How has the concept of depression changed historically?
After severe unhappiness was framed as the psychiatric disorder depression, the meaning of that word has regularly changed. An easy illustration is the combination of two advertisements for antidepressants. The first one is from the 1950s and the second from the 2000s. The first one shows a housewife with an apron who is happily vacuum cleaning again. The second one shows a beautiful dancer in a fancy red dress. The first one represents the older view of depression as an inability to accept life as it is whereas the second one represents the present view of depression as an inclination to do just that too much. The medications that are being advertised serve opposite purposes.
Has the word ‘depression’ been misused to a certain extent?
Who would I be to say such a thing? As a historian and sociologist of science, I am not interested in judging people. I am interested in the question of why depression treatments increased that much since the 1990s. Hence, I take every use of the word seriously. Compare me to a dictionary writer who simple records but does not criticize the new meanings a particular word acquired.
How does this change in understanding relate to the historical development of social sciences?
If society changes, science changes and vice versa. Only if we understand that can we ask and answer pressing questions.
The lecture series is entitled ‘Exploring New Vistas in Historiography of Science’. In what sense were you exploring such ‘new Vistas’ during the lecture?
Many fear that holding to the basic rule of proper history writing that presentism should be avoided makes historical work irrelevant to present-day discussion. On the contrary, I argue, the many amateur histories using the present as a standard to study the past are the irrelevant ones.
Do you seek to change the dominant perception of psychiatric disorders?

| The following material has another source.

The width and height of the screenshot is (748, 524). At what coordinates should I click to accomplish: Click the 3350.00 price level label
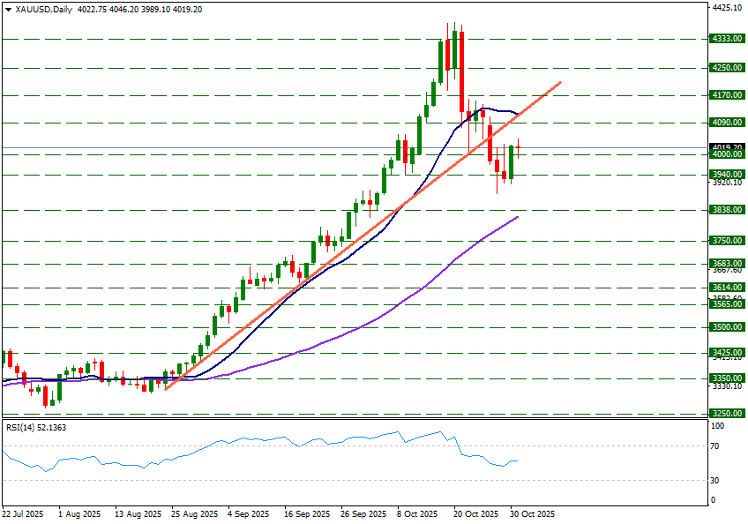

An analysis of a complex debate always has a purpose and rightly so, I would say. If that brings a change in a dominant perception, I would not know why that damages objectivity. Brain research tries to change the dominant perception of psychiatric disorders. I hope no one argues that, hence, brain research is not objective.
The historical context often seems missing in much research outside of the humanities. Do you see history as an essential dimension of understanding in other academic fields?
Certainly, since the present always is an outcome of processes in the past. Understanding these processes can help to resolve present-day issues.